From the Guidelines
Acute chest syndrome is a life-threatening complication of sickle cell disease characterized by a new segmental infiltrate on a chest radiograph, accompanied by lower respiratory tract symptoms, chest pain, and/or hypoxemia, as defined by the most recent guidelines 1. The condition can present acutely or after initial presentation for a pain event and with or without fever, and is a leading cause of hospitalization and death in sickle cell patients. Key features of acute chest syndrome include:
- New pulmonary infiltrates on chest X-ray
- Lower respiratory tract symptoms
- Chest pain
- Hypoxemia
- Potential triggers such as infections, fat embolism from bone marrow, or pulmonary infarction Management of acute chest syndrome typically involves:
- Oxygen therapy
- Pain control
- Antibiotics, such as a macrolide like azithromycin plus a cephalosporin such as ceftriaxone
- Incentive spirometry to prevent atelectasis
- Hydration
- Sometimes blood transfusions or exchange transfusions in severe cases, with the choice between simple and exchange transfusion depending on the severity of the disease and the patient's baseline hemoglobin level 1. Prompt recognition and treatment are essential to prevent progression to respiratory failure and improve outcomes in patients with acute chest syndrome.
From the Research
Definition of Acute Chest Syndrome
- Acute chest syndrome (ACS) is a life-threatening, potentially catastrophic complication of sickle cell disease 2, 3, 4, 5, 6.

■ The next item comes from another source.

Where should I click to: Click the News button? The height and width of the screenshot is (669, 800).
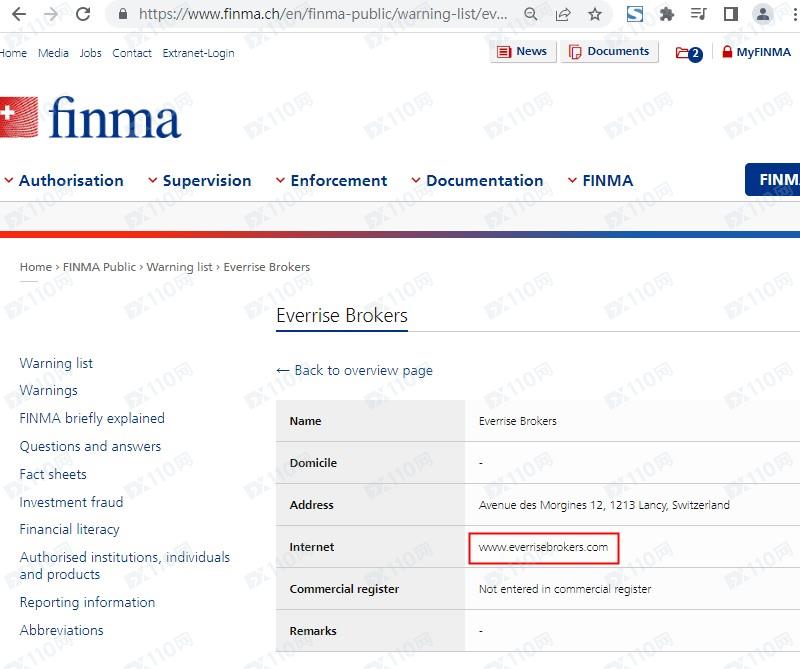[521, 52]
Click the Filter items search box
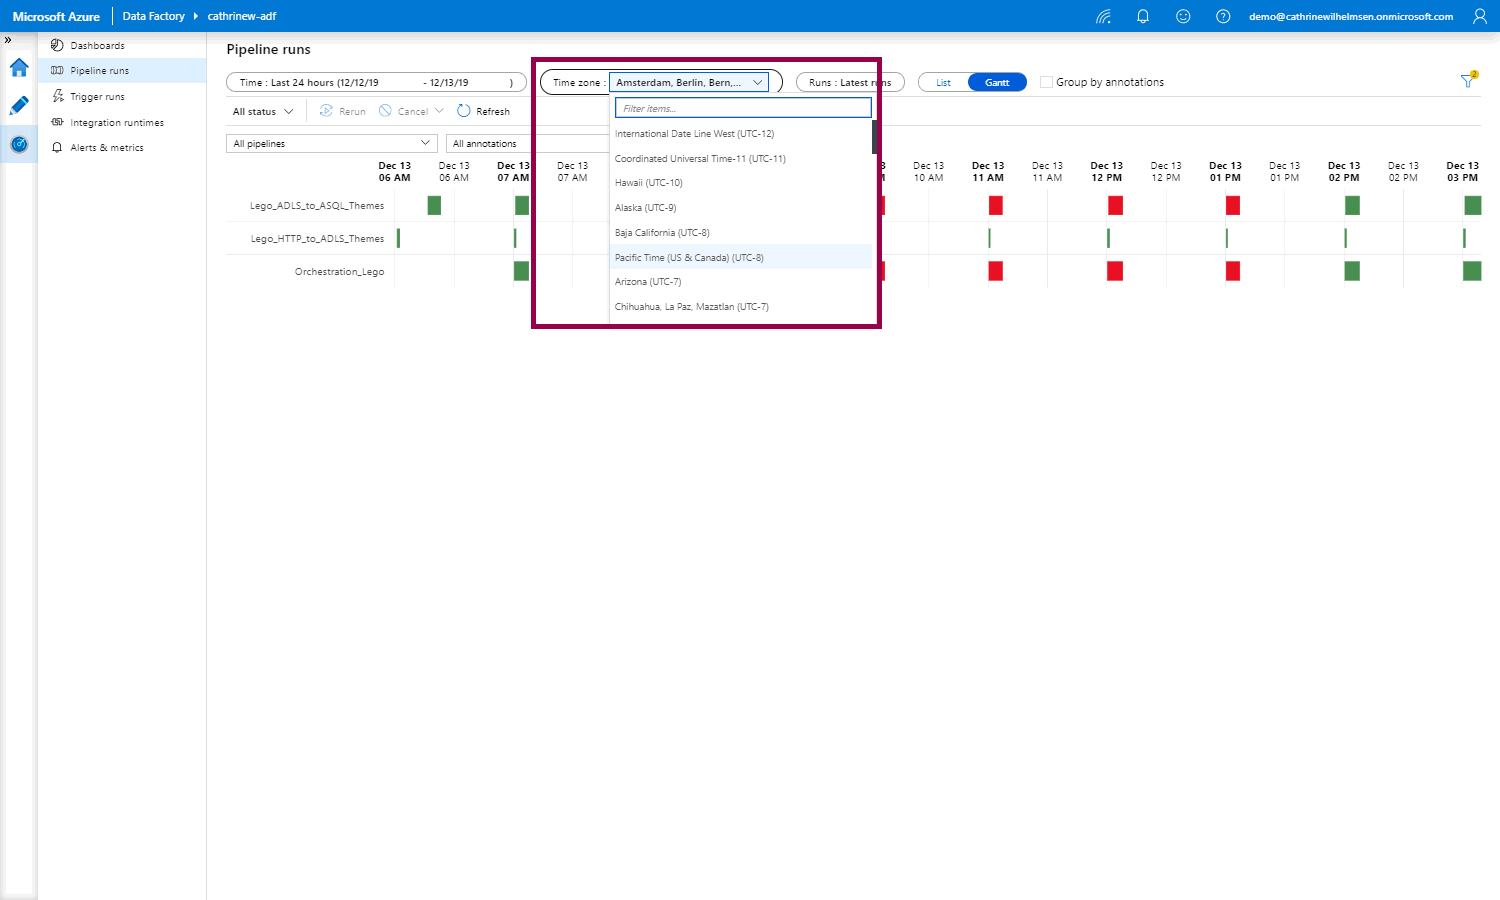 (743, 108)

- It is characterized by fever and/or respiratory symptoms, accompanied by a new pulmonary infiltrate on a chest X-ray 2, 4, 5.
- The diagnostic criteria for ACS include a new infiltrate on pulmonary imaging combined with any of the following: fever > 38.5°C (101.3°F), cough, wheezing, hypoxemia (PaO2 < 60 mm Hg), tachypnea, or chest pain 2.
Epidemiology and Clinical Presentation
- ACS occurs in approximately 50% of patients with sickle cell disease, with up to 13% all-cause mortality 2.
- It is most common in children aged 2-4, and up to 80% of patients with a prior diagnosis of ACS will have recurrence of this syndrome 2.
- Patients with ACS may present with fever, dyspnea, cough, chills, chest pain, or hemoptysis 2, 3, 4.
Pathophysiology and Etiology
- The pathophysiology of ACS involves vaso-occlusion in pulmonary vessels resulting in hypoxia, release of inflammatory mediators, acidosis, and infarction of lung tissue 2.
- The most common precipitants of ACS are infections (viral or bacterial), rib infarction, and fat emboli 2, 3, 4.
- Other risk factors for ACS include younger age, severe SCD genotypes, lower fetal hemoglobin concentrations, higher steady-state hemoglobin levels, higher steady-state white blood cell counts, history of asthma, and tobacco smoke exposure 4.